* **YOUR ASSIGNMENT**: Lines with the word "agent" are the ones wanted. Copy each of them from the entries below.

Stored records

- - -

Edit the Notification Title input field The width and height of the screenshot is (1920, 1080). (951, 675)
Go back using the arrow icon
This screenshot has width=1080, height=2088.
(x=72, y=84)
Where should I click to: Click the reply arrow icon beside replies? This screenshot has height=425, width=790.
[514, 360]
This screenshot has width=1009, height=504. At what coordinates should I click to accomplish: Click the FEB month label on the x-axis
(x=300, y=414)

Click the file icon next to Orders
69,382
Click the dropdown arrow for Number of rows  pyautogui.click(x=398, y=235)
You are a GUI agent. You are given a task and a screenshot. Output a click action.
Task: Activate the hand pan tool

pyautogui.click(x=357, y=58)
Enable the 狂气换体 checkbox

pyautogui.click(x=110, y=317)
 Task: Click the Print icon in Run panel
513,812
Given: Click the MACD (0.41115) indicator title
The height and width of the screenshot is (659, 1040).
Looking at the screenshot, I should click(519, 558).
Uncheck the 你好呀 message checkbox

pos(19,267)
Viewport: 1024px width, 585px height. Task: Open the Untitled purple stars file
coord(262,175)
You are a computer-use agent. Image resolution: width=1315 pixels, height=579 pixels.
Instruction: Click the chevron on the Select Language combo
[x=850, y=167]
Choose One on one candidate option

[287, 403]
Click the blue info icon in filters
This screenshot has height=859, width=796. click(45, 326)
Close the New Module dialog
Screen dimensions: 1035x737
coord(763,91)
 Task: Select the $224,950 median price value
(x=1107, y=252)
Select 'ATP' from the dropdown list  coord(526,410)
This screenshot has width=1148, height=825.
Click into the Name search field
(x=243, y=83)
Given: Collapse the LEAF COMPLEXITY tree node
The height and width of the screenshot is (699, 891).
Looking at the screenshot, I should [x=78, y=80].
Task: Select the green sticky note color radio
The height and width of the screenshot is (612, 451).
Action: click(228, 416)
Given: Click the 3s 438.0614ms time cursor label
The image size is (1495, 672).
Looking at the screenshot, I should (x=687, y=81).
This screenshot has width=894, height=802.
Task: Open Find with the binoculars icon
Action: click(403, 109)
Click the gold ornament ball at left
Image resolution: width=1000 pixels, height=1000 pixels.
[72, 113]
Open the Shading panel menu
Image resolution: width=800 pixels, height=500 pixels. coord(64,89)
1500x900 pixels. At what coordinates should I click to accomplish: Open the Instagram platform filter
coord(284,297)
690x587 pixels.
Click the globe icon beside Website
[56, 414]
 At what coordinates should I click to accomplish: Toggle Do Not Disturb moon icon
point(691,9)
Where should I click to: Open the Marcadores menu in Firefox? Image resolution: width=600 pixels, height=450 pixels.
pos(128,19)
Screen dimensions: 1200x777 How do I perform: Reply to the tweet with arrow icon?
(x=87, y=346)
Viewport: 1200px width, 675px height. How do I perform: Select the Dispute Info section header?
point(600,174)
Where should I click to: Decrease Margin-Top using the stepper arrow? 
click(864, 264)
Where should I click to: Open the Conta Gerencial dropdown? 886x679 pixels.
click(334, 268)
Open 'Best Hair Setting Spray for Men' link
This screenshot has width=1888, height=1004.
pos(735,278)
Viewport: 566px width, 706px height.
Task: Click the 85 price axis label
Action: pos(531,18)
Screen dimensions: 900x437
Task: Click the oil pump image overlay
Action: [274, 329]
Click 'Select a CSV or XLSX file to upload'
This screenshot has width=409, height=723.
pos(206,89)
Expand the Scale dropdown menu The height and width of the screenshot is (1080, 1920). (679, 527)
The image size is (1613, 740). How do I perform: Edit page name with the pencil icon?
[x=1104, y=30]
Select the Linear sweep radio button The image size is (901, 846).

- - -

* **OUTPUT BELOW**:
You are a GUI agent. You are given a task and a screenshot. Output a click action.
You are a computer-use agent. Image resolution: width=1315 pixels, height=579 pixels.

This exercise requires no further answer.